There are 7500 apple types known today. These apple varieties may have different tastes and aromas. The taste of apple fruit may range from sour to honey sweet. The apple fruits flavor can be dependent upon various factors such as the weather, terrain, latitude, and the amount of apple fruit tree care.
What chemicals can influence the apple fruit flavor? The apple fruit flavor is the charming combination of sweetness, tartness, bitterness and fragrance that arouses the human senses.
The sweet flavor, about 9 to 12 percent of the apple fruit, is originated from fructose and sucrose which are two chemicals of natural sugar. The acid content of the apple fruit is made of malic (90%) and citric acid (10%). The malic acid may constitute 0.4 to 1 percent of the apple fruit. The astringent taste that we experience from biting an apple fruit originates from tannins which are about 0.2 percent of the apple fruit.
The apple fruit aroma is mixture of 250 trace chemicals in apple fruit, such as aldehydes, volatile esters, and alcohols.

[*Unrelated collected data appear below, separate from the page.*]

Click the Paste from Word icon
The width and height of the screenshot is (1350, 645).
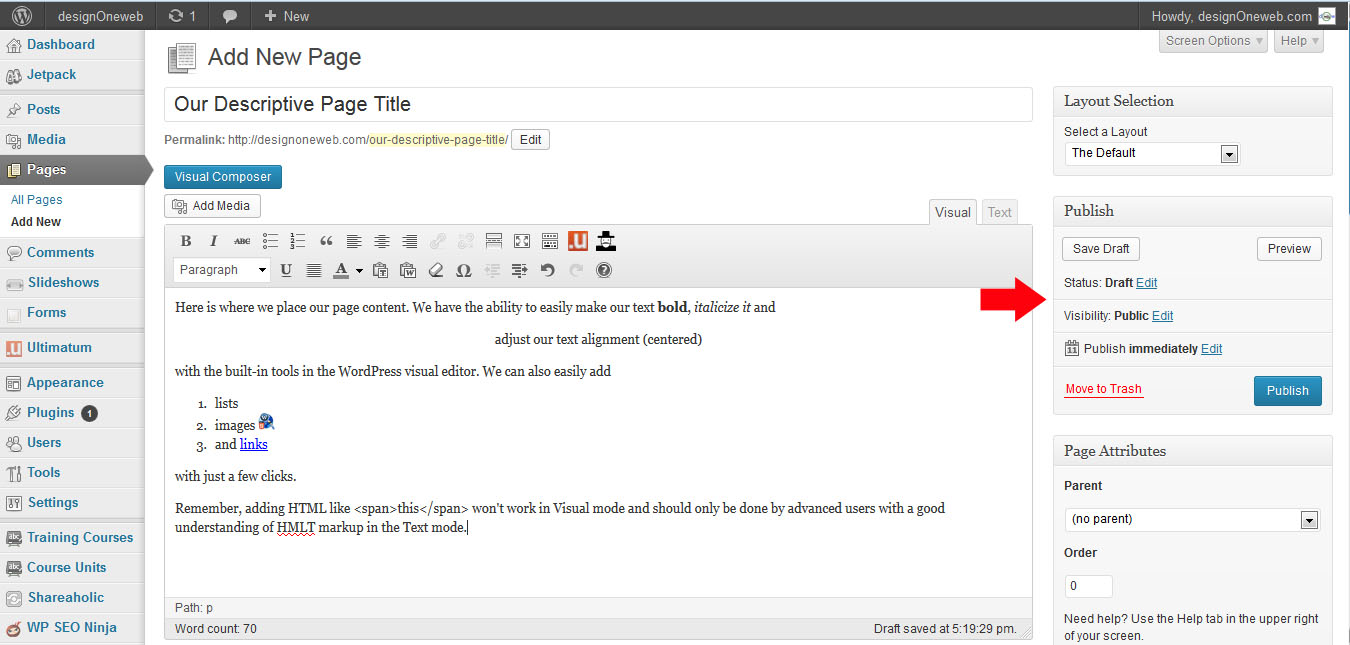(408, 270)
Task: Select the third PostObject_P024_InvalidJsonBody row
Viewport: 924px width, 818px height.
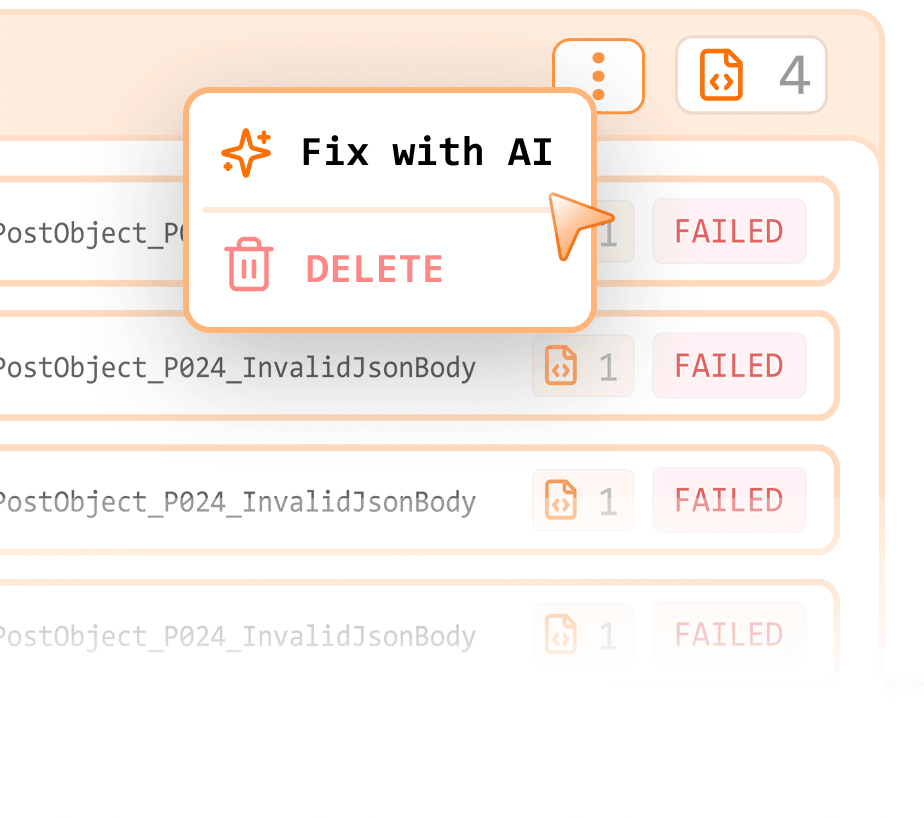Action: click(236, 501)
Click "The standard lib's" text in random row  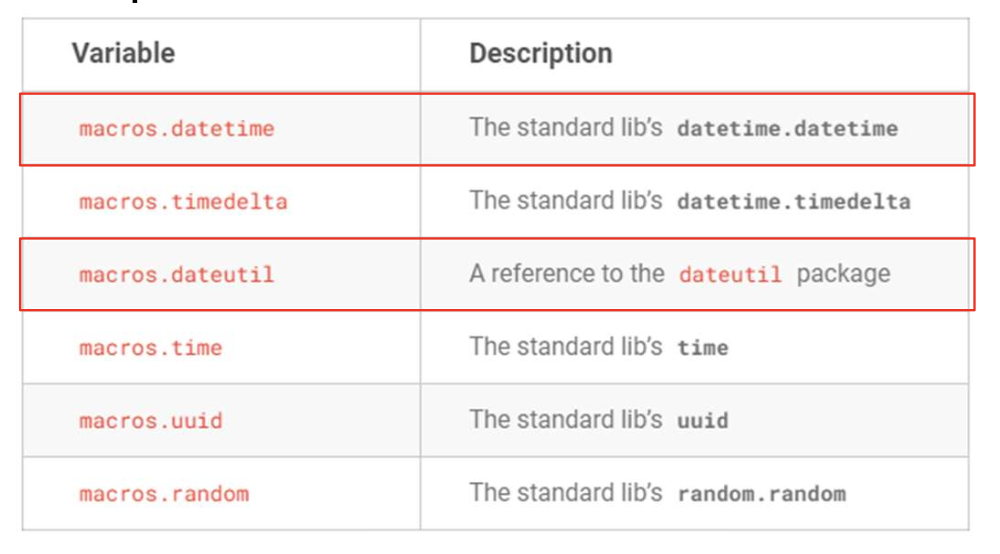[x=566, y=493]
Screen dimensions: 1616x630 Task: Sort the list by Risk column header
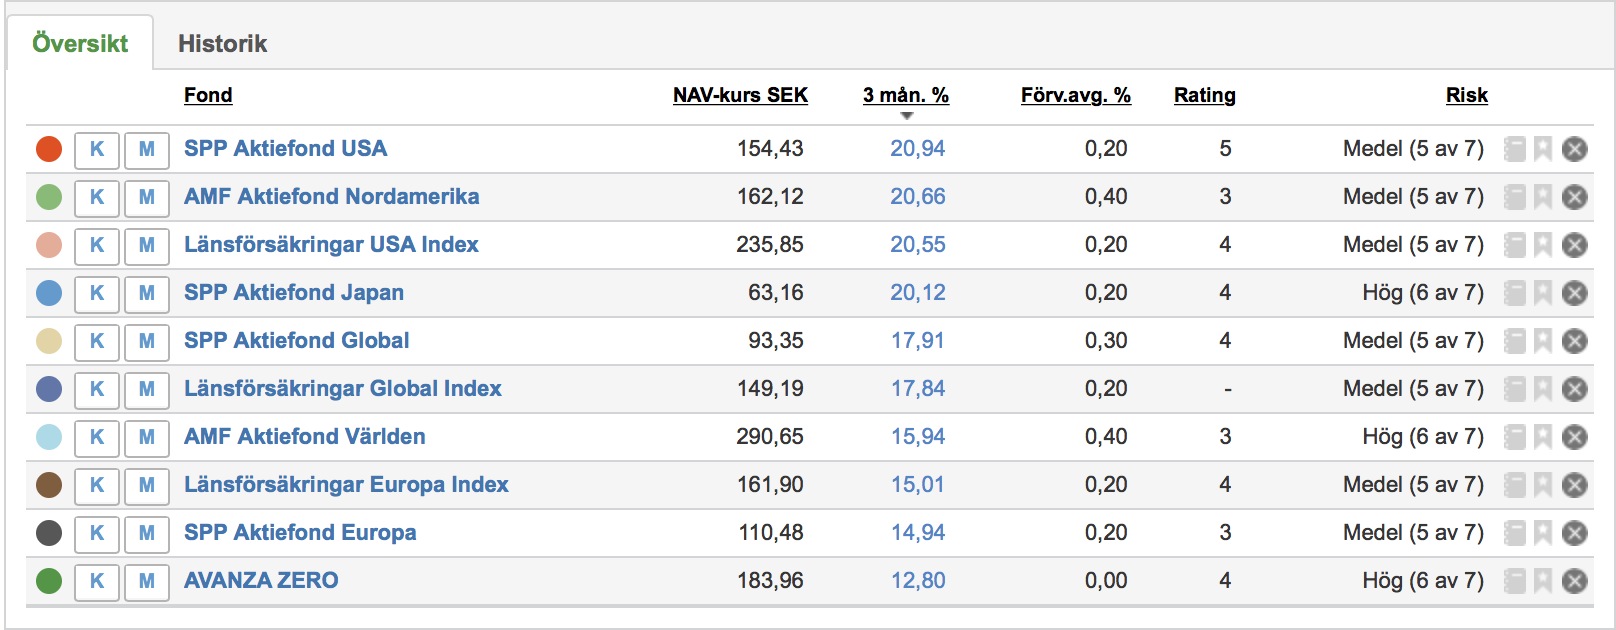(x=1466, y=95)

The old apple cultivars were sweater than the modern apple cultivars. One reason is that the apple breeding in modern day is less concentrated on the flavor quality and is more focused on high fruit production, commercial suitability for submission,equality of shape, size and color, and high withstanding quality for transportation with minimum bruising which has resulted in tough skinned apple fruits.
People from various regions in the world may favor various apple flavors. In Asia, people mostly favor apple fruits with super sweet flavor and you can rarely find a person who favors the acid flavor. In Europe and North America, people mostly favor subacid, sweet apples and tart apple fruits have the least fans.
The recently produced apple fruit cultivars are crispy but soft. Also, some desired characteristics are considered for the modern apple fruit, some of which are: lack of russeting, colorful skin, storage feasibility, ease of shipping, having an acceptable shape similar to Red Delicious shape, being resistant to diseases, having a flavor favored by most of people, and long stem which helps insecticide penetration to the top of the apple fruit.
The old cultivars, which some of them still exist today, which have a strong flavor have some shortcomings. They are not commercially profitable because this apple trees yield low crop and are not good for transportation. Moreover, the old cultivars have an inferior appearance, odd shape, and are various in color and texture. Although the old cultivars are not commercially accepted, they are still produced on a large scale by some apple orchard owners and home gardeners. These old cultivars have their own special flavor and appearance. One example is Egremont Russet apple type which is nut flavored.